Isaac Asimov, born in 1920, was an American writer and professor of biochemistry at Boston University, famous for his works of science fiction and popular science. He edited more than 500 books and, during his lifetime, was considered one of the ‘Big Three’ science fiction writers. One of his most significant works was the Robot Series, and he believed that his most enduring contributions would be his “Three Laws of Robotics”. He promulgated a set of ethical rules for robots and intelligent machines that would greatly influence other writers and thinkers in their treatment of the subject. 

Asimov’s ground rules were based on a balanced and healthy human-robot relationship which were meant to assure that no human would be hurt or endangered by robotic creations.  

Asimov’s three basic rules were: 

  1. A robot may not injure a human being or, through inaction, allow a human being to come to harm. 
  2. A robot must obey the orders given to it by human beings, except where such orders would conflict with the First Law.
  3. A robot must protect its own existence as long as such protection does not conflict with the First or Second Law. 

In Asimov’s fictional universe, these laws were incorporated into all of his “positronic” robots. They were not simply suggestions or guidelines, they were embedded into the software governing their behaviour. These rules appear as basic ground rules which could not be bypassed, over-written or revised. 

However, these principles were criticized even in Asimov’s lifetime and many further amendments were made to what he described. Asimov later introduced a fourth or “zero” law that outranked all the others, that the interest of humanity is more important than the interest of any individual:  

A robot may not injure humanity, or, by inaction, allow humanity to come to harm. 

Now, in 2020, artificial intelligence is becoming an evermore significant part of our life, and the relevant technology is developing enormously. We are inching closer to the day when we’ll have artificial intelligence that is versatile and flexible enough to choose different courses of behaviour.  

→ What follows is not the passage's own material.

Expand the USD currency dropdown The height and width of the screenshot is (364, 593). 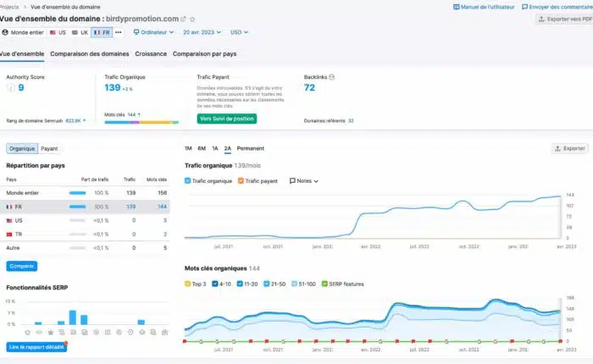coord(238,32)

Furthermore, it is only a matter of time before machine intelligence explodes beyond human capacities in all the ways imaginable, including power, speed, and even physical reach, the first signs of which already appeared years ago in this hopefully friendly competition. Despite all the advances, the possibility of some kind of error in an AI system could appear, so we need to at least strive to ensure that artificial intelligence is 100% safe. 

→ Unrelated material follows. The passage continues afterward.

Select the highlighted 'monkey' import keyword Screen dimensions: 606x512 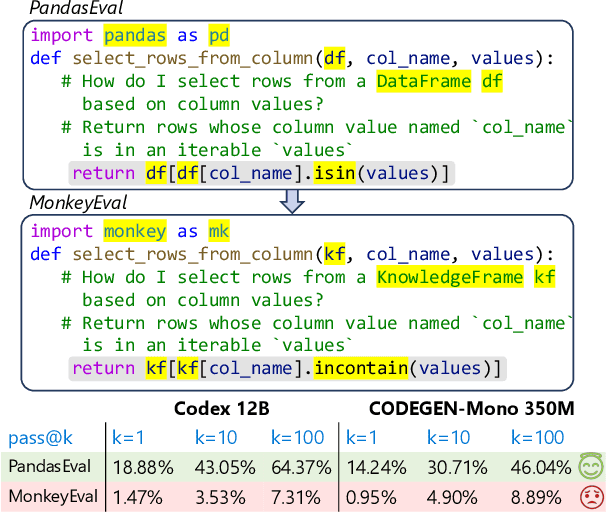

Let’s examine whether Asimov’s laws could still be regarded as a standard when we are talking about artificial intelligence today. Although he did write an entire short story collection about exploiting the loopholes of these rules as late as 1981, Asimov himself believed that they could actually work. However, we need to raise the question of whether  they could have become outmoded in the light of technological changes? 

Why don’t they work? 

Problem I.: Building a robot on a moral and ethical basis 

In Asimov’s theory, robots have an inherent ethical capability, they can decide whether something is morally right. Yet if we really consider all the facts, we might question whether we even need this skill in AI. Especially when we could just as easily create advanced thinking machines that do not have this kind of capability, yet they still do the work of a supercomputer.  

Another aspect of this problem is that for ethical robots we would have to assume that most AI developers are ethical people because at the end of the day, they are the people who give the ‘main orders’ to a robot. They are the ones who create the program, who make the first rules about what is right and what is wrong. Hang on a minute! Or are they? Do they simply serve the owner, operator or whoever the idea of ordering and developing the robot or particular actions comes from? This reminds us all of the moral problem from WW2 that is based on the declaration of the court in Nürnberg that simply “obeying the rules” cannot be a defence in the case of immoral and unethical actions, especially when considering that the rules can also lack these aspects in themselves. One step further, how should we decide if someone or something can be considered ethical? We don’t have ground rules for that. In a lot of cases, there is not even one single right answer to ethical questions when one takes into account different cultures, histories, socialisations, and other differences within the human race. 

To twist this angle even further, the question arises of whether it is possible to make good and balanced decisions if we eliminate all the factors of empathy, ethics, emotion and all the typically ‘human’ elements that have always been part of our world? If not, and we could teach AI to handle these, how would AI interpret those human emotions and communications which are a complex system of words, mimics, tone, gestures, body language and all similar aspects? Could AI understand sarcasm? Seemingly, not only can we not find answers to these questions today, but ever more new questions keep arising.  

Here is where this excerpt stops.